_Tarefas do exercício_
a – Diga se cada afirmação abaixo concorda com o texto sobre cristianismo e cultura, respondendo sim ou não e citando as palavras do texto que decidem a questão. (i) Segundo o texto, o erro da cristandade foi sonhar com um Reino de paz, justiça e amor. (ii) O texto atribui a Emmanuel Mounier o anúncio da morte da cristandade. (iii) O texto diz que o Reino de Deus se estabelece pela imposição do poder.
b – Por favor, prossiga o texto sobre cristianismo e cultura a partir do ponto em que ele termina.

====== Texto fornecido ======

Não digo isso por nostalgia da cristandade, da cultura cristã, da sociedade cristã. Meio século depois que Emmanuel Mounier anunciou a morte da cristandade, autores recentes, como Danielle Hervieu-Léger, afirmam a “exculturação” do cristianismo da cultura pós-moderna, que desconstruiu o cristianismo e a religiosidade em geral, para que cada um construa seu próprio mundo simbólico. Mas o atestado de óbito da cristandade não nos deve impedir de sonhar com um mundo em que as coisas se deem conforme o que Cristo sugeriu e pregou! Mesmo sem que a Igreja represente uma potência sociopolítica, o Reino de Deus, confiado a uma comunidade pequena e de pequenos (cf. Mateus 11,25), é para todos e não se estabelece pela imposição do poder, mas pelo amor. O erro da cristandade não tem sido sonhar com um Reino de paz, justiça e amor para toda a humanidade, mas aliar-se de modo confuso e antievangélico aos poderes desta terra e/ou deixar-se cooptar por eles. Nós, cristãos, hoje, reconhecemos os direitos da sociedade civil, mas não desistimos de esperar que esses direitos se tornem sempre mais conformes aos valores do evangelho, ao que cremos ser o projeto de Deus para a humanidade toda. Só para dar um exemplo: admitimos que, em função da boa ordem na sociedade, se protejam os direitos de cônjuges que se separam e contratam novo casamento. Mas, à luz do que Cristo nos ensina e seu Espírito nos inspira, acreditamos que seria melhor se tal coisa não fosse necessária.

A atuação cristã no âmbito da cultura é feita de sabedoria e profetismo. Profetismo no sentido de apontar o que – segundo cremos – Deus deseja para toda a humanidade e de censurar o que trai os compromissos assumidos com esse projeto. E sabedoria no sentido do “saber e sabor” da vida humana, com todos os seus aspectos, possibilidades e impossibilidades históricas, virtudes e vícios – que são às vezes os exageros das virtudes…

Pergunta-se então qual será a atitude cristã, evangélica e evangelizadora, no âmbito da educação das novas gerações, laboratório da cultura da sociedade de amanhã. E pergunta-se como a comunidade cristã atenderá à realização daquilo que, no fundo do coração e diante do Absoluto, cada um deseja – o Desejo que só descansa nele.

====== Material fornecido ======

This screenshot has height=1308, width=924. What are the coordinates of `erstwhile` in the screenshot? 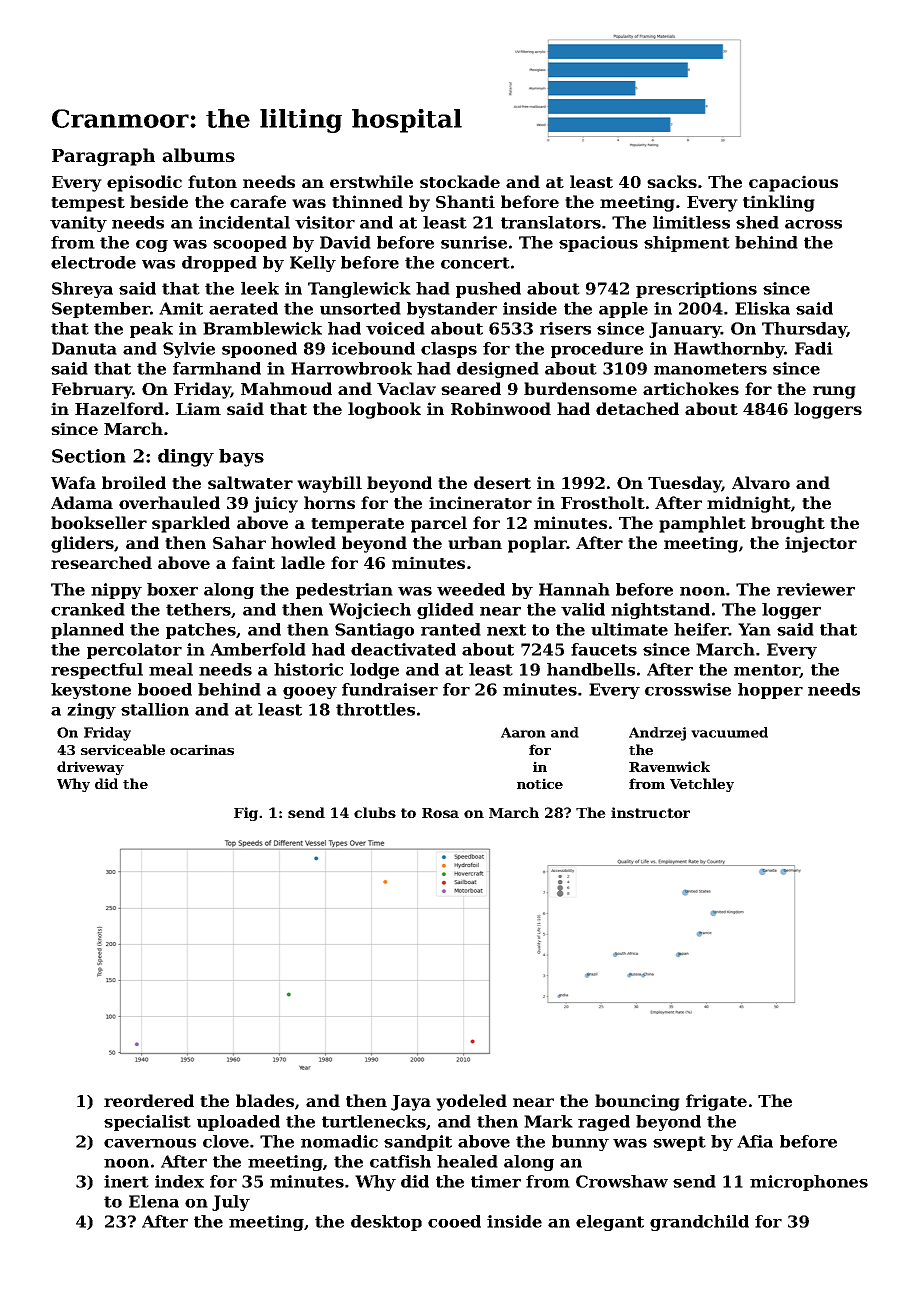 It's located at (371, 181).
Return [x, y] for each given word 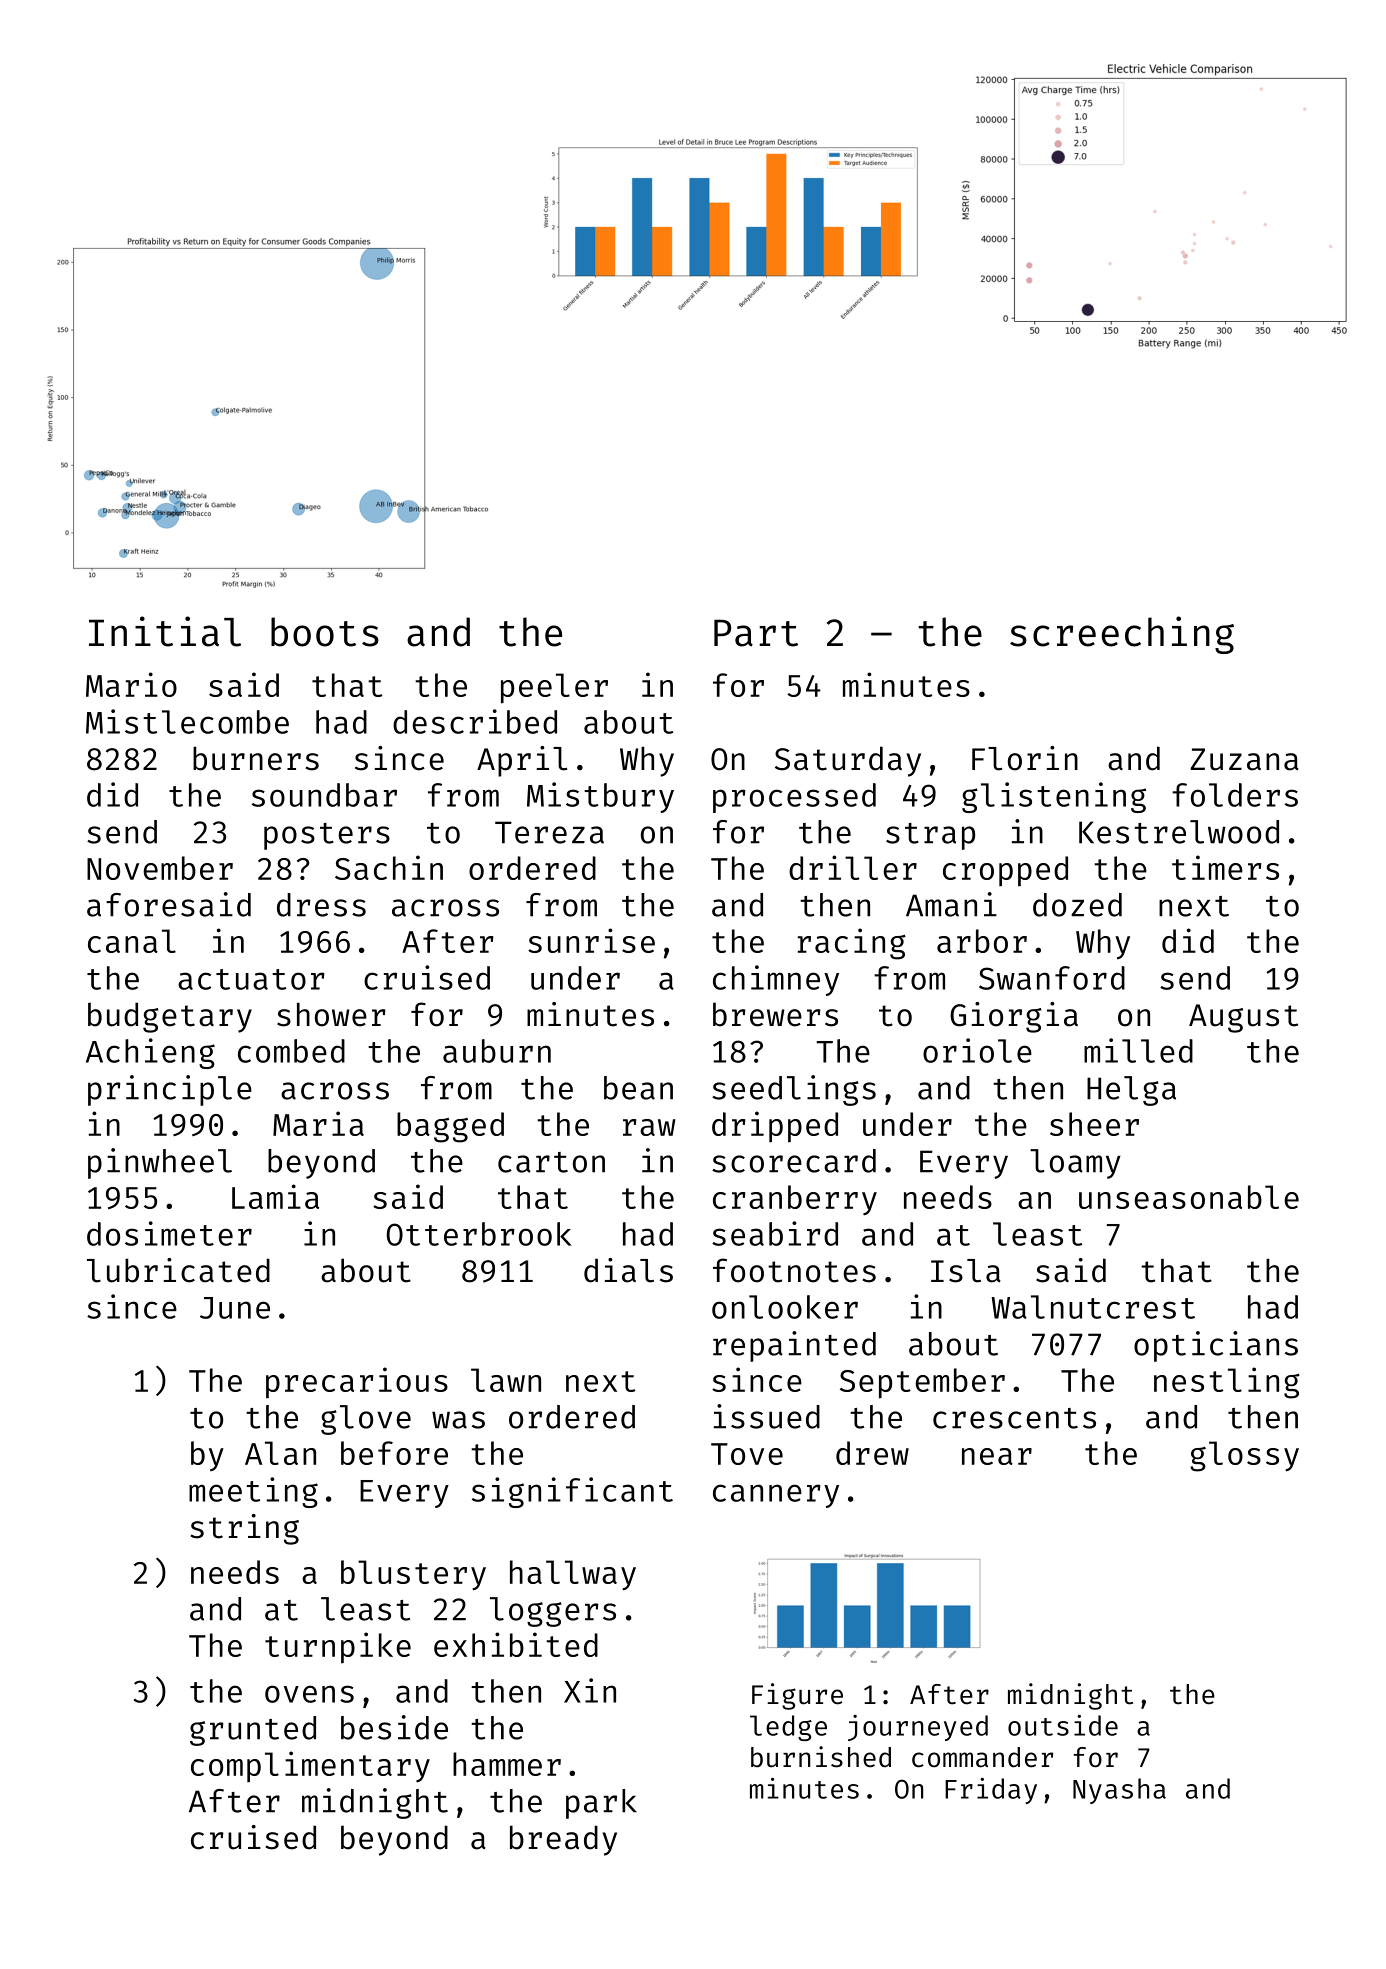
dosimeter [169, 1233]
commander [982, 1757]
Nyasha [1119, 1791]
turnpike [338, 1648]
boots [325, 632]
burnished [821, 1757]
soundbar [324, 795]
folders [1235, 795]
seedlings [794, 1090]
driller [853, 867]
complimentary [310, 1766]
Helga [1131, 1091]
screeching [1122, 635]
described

======

_Respostas_
a –
(i) Não: “O erro da cristandade não tem sido sonhar com um Reino de paz, justiça e amor para toda a humanidade, mas aliar-se de modo confuso e antievangélico aos poderes desta terra e/ou deixar-se cooptar por eles.”
(ii) Sim: “Meio século depois que Emmanuel Mounier anunciou a morte da cristandade”
(iii) Não: “não se estabelece pela imposição do poder, mas pelo amor.”

b –
2.2. Missão eclesial

Tampouco quanto em outros âmbitos, a missão da Igreja na Educação e na universidade hoje não deve ser mero serviço de manutenção, mas missão evangelizadora. A universidade é terra de missão como era, na chegada dos missionários, a Terra da Santa Cruz. Missão que, no espírito do papa João XXIII e do Concílio Vaticano II, seja ecumênica e assumida em diálogo com todas as religiões honestas. Ora, sem diminuir em nada essa aspiração, o realismo nos ensina que, para uma expressão eficaz da fé cristã e uma ação evangelizadora bem articulada, é preciso respeitar a coerência confessional interna das comunidades cristãs. É-se cristão, concretamente, em uma das confissões cristãs. Portanto, os membros de cada confissão devem assumir sua missão segundo as regras de fé e prática que sustentam a vida de suas comunidades, enquanto procuram a unidade na diversidade, o verdadeiro ecumenismo.

Quatro décadas atrás, o termo preferido para falar da missão da Igreja era “pastoral”. Esse termo, porém, evocava antes os pastores que o povo laical, o laós. Por isso, foi sendo substituído pelos termos “ação” ou “missão evangelizadora”, bem mais adequados porque evocam a missão – confiada pelo próprio Jesus tanto aos Doze como aos setenta e dois – de levar o evangelho ou boa-nova do Reino de Deus a todos e, em primeiro lugar, aos pobres, pois para atingir a todos é bom começar com aqueles que são sempre postergados: os últimos serão os primeiros. Esse anúncio da boa-nova não se dá só em palavras, mas também em ações que sejam sinais do Reino, como o próprio Jesus os realizava na sua missão junto a seu povo e no seu tempo.

2.3. Missão evangelizadora, espiritualidade e compromisso ético

Chamamos esta missão de evangelizadora porque, no mundo de hoje, e também no Brasil, se deve partir do pressuposto de que todos precisam ser evangelizados, até que se prove o contrário. O pressuposto cristão já não existe; a hipótese de uma sociedade evangelizada não se verifica. Da tradicional cristandade, que confundia a Igreja com a sociedade, sobra só uma casquinha. Não vivemos num mundo cristão, mas numa terra de missão.

Na missão evangelizadora, não se trata de catequizar ou moralizar as pessoas ligadas à Educação, mas de pô-las em contato com a proposta de Jesus Cristo, apresentada como boa notícia. Não se trata, em primeiro lugar, de incentivar a participação nos sacramentos, mas de algo muito anterior a isso: o anúncio de um novo ser humano e de uma nova comunidade, em nome de Cristo e com base em seu ensinamento e exemplo de doação radical. A evangelização não quer, em primeiro lugar, levar as pessoas à missa, mas a Cristo e ao Reino que ele anuncia. Depois, poderão celebrar a palavra e o memorial de Cristo na eucaristia, participada com convicção e verdadeira fé. Mas antes disso, as pessoas precisam ser confrontadas com uma vida nova, aquela que lhes foi prometida no ato batismal e muitas vezes não foi conscientemente assumida. E uma vez que se tiverem, livre e conscientemente, decidido por essa “opção cristã”, poderão aprofundá-la na mística que consiste em ter Jesus diante dos olhos e no empenho ético ao qual ele as convida.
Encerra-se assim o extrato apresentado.